**Your goal**.
Could you give back the lines of the listing from the one containing "Lo Delta (745, 93)" through the end of the listing, renaming "Flores" to "Plantas" and keeping everything else the same?

**Data**.

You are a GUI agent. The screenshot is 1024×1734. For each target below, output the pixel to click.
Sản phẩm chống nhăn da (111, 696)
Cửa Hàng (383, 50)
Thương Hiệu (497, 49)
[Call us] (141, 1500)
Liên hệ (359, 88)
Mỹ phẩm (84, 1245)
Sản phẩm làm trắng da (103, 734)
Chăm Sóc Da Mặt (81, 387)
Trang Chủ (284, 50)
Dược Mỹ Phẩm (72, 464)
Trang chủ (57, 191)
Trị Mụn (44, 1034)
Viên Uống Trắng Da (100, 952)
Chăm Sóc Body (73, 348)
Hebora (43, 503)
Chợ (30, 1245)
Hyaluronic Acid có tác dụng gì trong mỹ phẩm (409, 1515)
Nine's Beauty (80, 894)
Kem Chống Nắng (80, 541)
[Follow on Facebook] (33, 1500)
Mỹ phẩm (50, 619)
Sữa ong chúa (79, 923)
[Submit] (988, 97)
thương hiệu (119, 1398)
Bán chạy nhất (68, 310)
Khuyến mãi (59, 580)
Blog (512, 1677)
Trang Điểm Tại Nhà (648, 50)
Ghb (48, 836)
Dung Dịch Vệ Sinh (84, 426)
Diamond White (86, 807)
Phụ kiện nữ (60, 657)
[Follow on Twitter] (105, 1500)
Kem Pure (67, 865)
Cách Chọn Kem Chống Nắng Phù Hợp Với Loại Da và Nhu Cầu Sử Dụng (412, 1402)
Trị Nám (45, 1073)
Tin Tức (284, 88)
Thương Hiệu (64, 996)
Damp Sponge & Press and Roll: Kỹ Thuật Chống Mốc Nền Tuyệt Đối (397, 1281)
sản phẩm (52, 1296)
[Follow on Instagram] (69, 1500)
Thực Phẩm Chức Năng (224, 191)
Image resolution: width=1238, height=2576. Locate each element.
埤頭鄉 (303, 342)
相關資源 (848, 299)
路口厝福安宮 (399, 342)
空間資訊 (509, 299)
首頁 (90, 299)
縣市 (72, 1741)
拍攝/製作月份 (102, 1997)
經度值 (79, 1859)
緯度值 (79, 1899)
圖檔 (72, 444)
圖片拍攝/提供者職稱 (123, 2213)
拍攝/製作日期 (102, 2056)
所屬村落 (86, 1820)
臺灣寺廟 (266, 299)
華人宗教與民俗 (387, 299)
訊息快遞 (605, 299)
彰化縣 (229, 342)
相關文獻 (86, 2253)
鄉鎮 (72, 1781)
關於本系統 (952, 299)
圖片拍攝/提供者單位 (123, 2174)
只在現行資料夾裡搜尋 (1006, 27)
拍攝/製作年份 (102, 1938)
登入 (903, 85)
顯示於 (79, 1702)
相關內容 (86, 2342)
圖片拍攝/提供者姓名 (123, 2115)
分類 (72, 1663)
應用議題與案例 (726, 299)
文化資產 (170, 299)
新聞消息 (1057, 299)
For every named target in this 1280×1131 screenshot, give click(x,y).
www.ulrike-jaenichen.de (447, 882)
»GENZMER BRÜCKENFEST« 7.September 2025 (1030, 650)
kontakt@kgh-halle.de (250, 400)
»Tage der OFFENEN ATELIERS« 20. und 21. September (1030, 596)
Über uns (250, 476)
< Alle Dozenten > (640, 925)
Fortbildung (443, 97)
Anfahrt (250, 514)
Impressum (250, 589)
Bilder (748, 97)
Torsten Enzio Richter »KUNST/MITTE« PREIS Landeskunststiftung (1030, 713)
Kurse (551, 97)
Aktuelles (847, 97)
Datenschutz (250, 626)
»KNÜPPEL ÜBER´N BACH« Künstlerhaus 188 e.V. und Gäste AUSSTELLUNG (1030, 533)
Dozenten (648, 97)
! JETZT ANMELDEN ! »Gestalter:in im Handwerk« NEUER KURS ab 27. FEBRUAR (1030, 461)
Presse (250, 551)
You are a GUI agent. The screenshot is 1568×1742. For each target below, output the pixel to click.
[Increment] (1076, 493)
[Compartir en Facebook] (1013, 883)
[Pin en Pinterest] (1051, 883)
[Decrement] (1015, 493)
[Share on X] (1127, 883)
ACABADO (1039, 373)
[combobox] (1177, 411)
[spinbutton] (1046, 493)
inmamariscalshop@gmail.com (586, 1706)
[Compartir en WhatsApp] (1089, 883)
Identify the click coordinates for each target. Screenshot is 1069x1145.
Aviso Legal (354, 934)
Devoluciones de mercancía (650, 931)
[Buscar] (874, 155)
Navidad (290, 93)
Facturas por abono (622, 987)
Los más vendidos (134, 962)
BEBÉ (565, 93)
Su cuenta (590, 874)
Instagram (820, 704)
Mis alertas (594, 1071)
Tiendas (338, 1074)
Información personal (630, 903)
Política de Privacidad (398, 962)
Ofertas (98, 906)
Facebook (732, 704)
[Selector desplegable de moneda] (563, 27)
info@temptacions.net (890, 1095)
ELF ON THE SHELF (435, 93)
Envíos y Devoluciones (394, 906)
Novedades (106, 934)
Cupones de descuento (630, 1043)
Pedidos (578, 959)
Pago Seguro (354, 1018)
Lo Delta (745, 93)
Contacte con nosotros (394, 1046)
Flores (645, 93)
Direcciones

**Finished exercise**.
Lo Delta (745, 93)
Contacte con nosotros (394, 1046)
Plantas (645, 93)
Direcciones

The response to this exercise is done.